Rainwater Harvesting System: An Approach for Optimum Tank Size Design and Assessment of Efficiency

Type Journal Article - International Journal of Environmental Science and Development
Title Rainwater Harvesting System: An Approach for Optimum Tank Size Design and Assessment of Efficiency
Author(s)
Volume 8
Issue 1
Publication (Day/Month/Year) 2017
Page numbers 37-43
URL http://www.ijesd.org/vol8/917-A0010.pdf
Abstract
Considering the increasing salinity intrusion in coastal areas, pollution of surface water bodies, groundwater contamination by arsenic and manganese, and groundwater depletion due to excessive withdrawal, rain water harvesting (RWH) has become a potential source of water supply in coastal and arsenic affected area in Bangladesh.

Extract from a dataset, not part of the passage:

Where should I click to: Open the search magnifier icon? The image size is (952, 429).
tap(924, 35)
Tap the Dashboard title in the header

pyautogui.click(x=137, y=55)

A user-friendly software using a simulation model has been developed and employed to estimate the optimum rainwater storage tank size, which is the most costly component of a RWH system. The procedure developed constitutes an effective tool for estimation of the most satisfactory storage capacity for any combination of location, catchment area and material, and water demand. The software also estimates reliability of the corresponding water supply system. The runoff coefficient for various types of materials and the rooftop area for the concerned household are considered as variables. The rainfall data for a 24-year period for different areas of Bangladesh was collected from Bangladesh Meteorological Department (BMD) and used in the model. Yield After Spillage (YAS) concept was used to develop the program, which provides estimation on the actual rainwater availability and storage conditions. Volumetric reliability index was employed to find the optimum size of the rooftop rain water harvesting (RWHS) tank size, and the corresponding time reliability was determined. Volumetric reliability has been determined considering water demand for drinking and cooking purposes only. The software will provide optimum tank size in terms of size and efficiency along with the approximate functional period for any location in Bangladesh for any particular family size and roof catchment. The software was employed to assess RWHS in a coastal area (Khulna), in an arsenic affected area (Comilla) and a low-precipitation area (Rajshahi). The software would be very useful in determining optimum tank size of RWHS and estimating operational period of such systems for any area of Bangladesh.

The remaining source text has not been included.